- Set problem 1:
Copy word for word the part of the 300 Win Mag build thread starting at "Is blueprinting a" and ending at "(Mar 31, 2009)".
- Set problem 2:
Go on with the 300 Win Mag build thread from the point where it stops.

# Long Range 300 Win Mag budget build questions



## truemule (Sep 12, 2007)

So I'm thinking of building my first long range rifle and I want to try do it for under a $1000.00 (hopefully with scope) My next ones will go up in cost and detail work once I learn and shoot some more. I like the 300 win mag as my cartridge of choice, but I have a few questions about rifle and action choices.

I am a huge fan of remington 700's, mostly because thats all I've ever really shot, but I am seriously considering using a savage action because of what Ive read on them. I've heard the floating head and accutrigger can save you a couple hundred on blueprinting and trigger jobs. I also like the barrel design with the lock nut. Besides that I can pick up a package rifle and have an extra scope for an AR build or something for less than a basic remington. 

So I am thinking a savage package in 300 win mag would give me a good base, after bedding the action, floating the barrel, and adding a muzzle break. I would test shoot it and see how it feels. If groups are not tight enough after break in, and some differnet loads tested. I would drop on an aftermarket barrel to help out.

Are there any issues with the savage style barrel for putting on a new barrel, especially a pre-threaded and chambered barrel?

Is the savage action a better choice than the remington for out the box accuracy?

Is blueprinting a remington action worth the money over the savage action?

I already reload .223, .270, .40 S&W, .45 colt, .460 S&W so I wouldn't have a problem working up some decent loads. Would I be dreaming if I was hoping to get 1/2" MOA groups at 100yds out of a rifle like that? What else should I look at or consider?


----------



## longbow (Mar 31, 2009)

So I'm thinking of building my first long range rifle and I want to try do it for under a $1000.00 Good luck, and highly possible. (hopefully with scope) A good scope might be more important than a good rifle. My next ones will go up in cost and detail work once I learn and shoot some more. I like the 300 win mag as my cartridge of choice, but I have a few questions about rifle and action choices.

- Material:

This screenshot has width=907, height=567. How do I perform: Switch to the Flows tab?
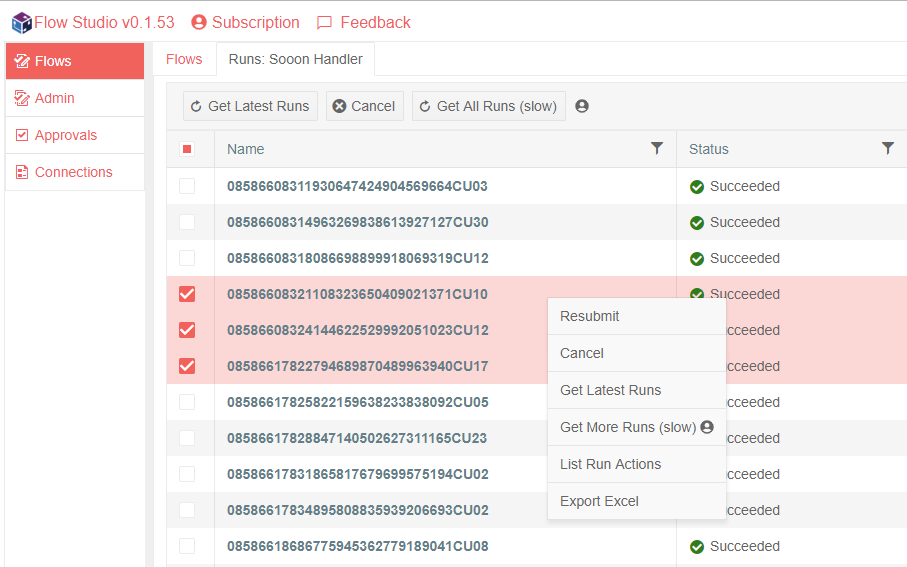[x=184, y=59]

- Result 1:
Is blueprinting a remington action worth the money over the savage action?

I already reload .223, .270, .40 S&W, .45 colt, .460 S&W so I wouldn't have a problem working up some decent loads. Would I be dreaming if I was hoping to get 1/2" MOA groups at 100yds out of a rifle like that? What else should I look at or consider?


----------



## longbow (Mar 31, 2009)

- Result 2:
I am a huge fan of remington 700's, Great platform to start with. mostly because thats all I've ever really shot, but I am seriously considering using a savage action because of what Ive read on them. Savage actions are one of the most accurate rifles out of the box. I don't know anyone who has an inaccurate Savage. I know several Rem 700 who have had problems and that's coming from a die-hard Rem 700 fan. I've heard the floating head and accutrigger can save you a couple hundred on blueprinting and trigger jobs. True. I also like the barrel design with the lock nut. The barrel nut is pretty **** ugly if you ask me but it makes swapping barrels and setting headspace a breeze. It's a pretty inovative idea and makes it easy for novice gun-plumbers to swap barrels Besides that I can pick up a package rifle and have an extra scope for an AR build or something for less than a basic remington.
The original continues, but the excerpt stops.